Suzy Kendall (born Freda Harriet Harrison; December 1937 is a British retired actress best known for her film roles in the late 1960s and early 1970s.

Personal life
Born in Belper, Derbyshire, Kendall attended Derby & District College of Art where she studied painting and design. She was a fabric designer at British Celanese and then became a photographic model before becoming an actress. She initially appeared in supporting roles before progressing to female leads in a number of British films in the late 1960s. In the early 1970s, she appeared in several Italian giallo thrillers before returning to Britain and played supporting roles in a few more films until her retirement from screen acting in 1977.

In 1968, Kendall married pianist, comedian and actor Dudley Moore, and though they divorced in 1972, they remained friends until Moore's death in 2002. 

Following the divorce she remarried shortly afterwards to musician Sandy Harper, whom Moore also befriended. Moore was godfather to her daughter Elodie. In 2002 she hosted a memorial service for Moore attended by her second husband and daughter.

Kendall now lives in London with her second husband Sandy Harper. Their daughter Elodie Harper is a journalist (at ITV Anglia) and novelist.

In 2012, Kendall made her first film appearance in 35 years in Berberian Sound Studio, billed in some sources as the mother of the lead character Gilderoy, played by Toby Jones, though the end credits on the film list her as "special guest screamer". The film is about a sound engineer working on an Italian horror film, which alludes to several appearances Kendall made in Italian genre films during the 1970s.

Data>
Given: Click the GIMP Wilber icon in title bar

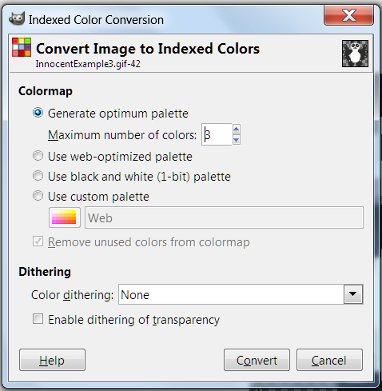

What this exercise asks>
- a) Reproduce the passage of the Suzy Kendall biography between "Kendall now lives" and "during the 1970s.", inclusive.
- b) Decide whether each statement agrees with the Suzy Kendall biography, answering yes or no and quoting the deciding words: (i) Kendall studied painting and design at art college. (ii) After their divorce, Kendall and Moore were no longer friends. (iii) Elodie Harper works as a journalist at the BBC.
- c) Write what comes next in the Suzy Kendall biography, starting after its final sentence.
Nothing in the listing is needed here.

Final results>
- a)
Kendall now lives in London with her second husband Sandy Harper. Their daughter Elodie Harper is a journalist (at ITV Anglia) and novelist.

In 2012, Kendall made her first film appearance in 35 years in Berberian Sound Studio, billed in some sources as the mother of the lead character Gilderoy, played by Toby Jones, though the end credits on the film list her as "special guest screamer". The film is about a sound engineer working on an Italian horror film, which alludes to several appearances Kendall made in Italian genre films during the 1970s.

- b)
(i) Yes: "attended Derby & District College of Art where she studied painting and design"
(ii) No: "they remained friends until Moore's death in 2002"
(iii) No: "is a journalist (at ITV Anglia)"

- c)
Filmography

 The Liquidator (1965) - Judith
 Thunderball (1965) - Prue (uncredited) 
 Up Jumped a Swagman (1965) - Melissa Smythe-Fury
 Circus of Fear (1966) - Natasha
 The Sandwich Man (1966) - Sue
 To Sir, with Love (1967) - Gillian Blanchard
 The Penthouse (1967) - Barbara Willason
 Up the Junction (1968) - Polly
 30 Is a Dangerous Age, Cynthia (1968) - Louise Hammond
 Fräulein Doktor (1969) - Fraülein Doktor
 The Gamblers (1970) - Candace
 The Bird with the Crystal Plumage (1970) - Julia
 Darker Than Amber (1970) - Vangie / Merrimay
 Assault (aka In the Devil's Garden) (1971) - Julie West
 Fear Is the Key (1972) - Sarah Ruthven
 Torso (1973) - Jane
 Tales That Witness Madness (1973) - Ann / Beatrice (segment 2 "Penny Farthing")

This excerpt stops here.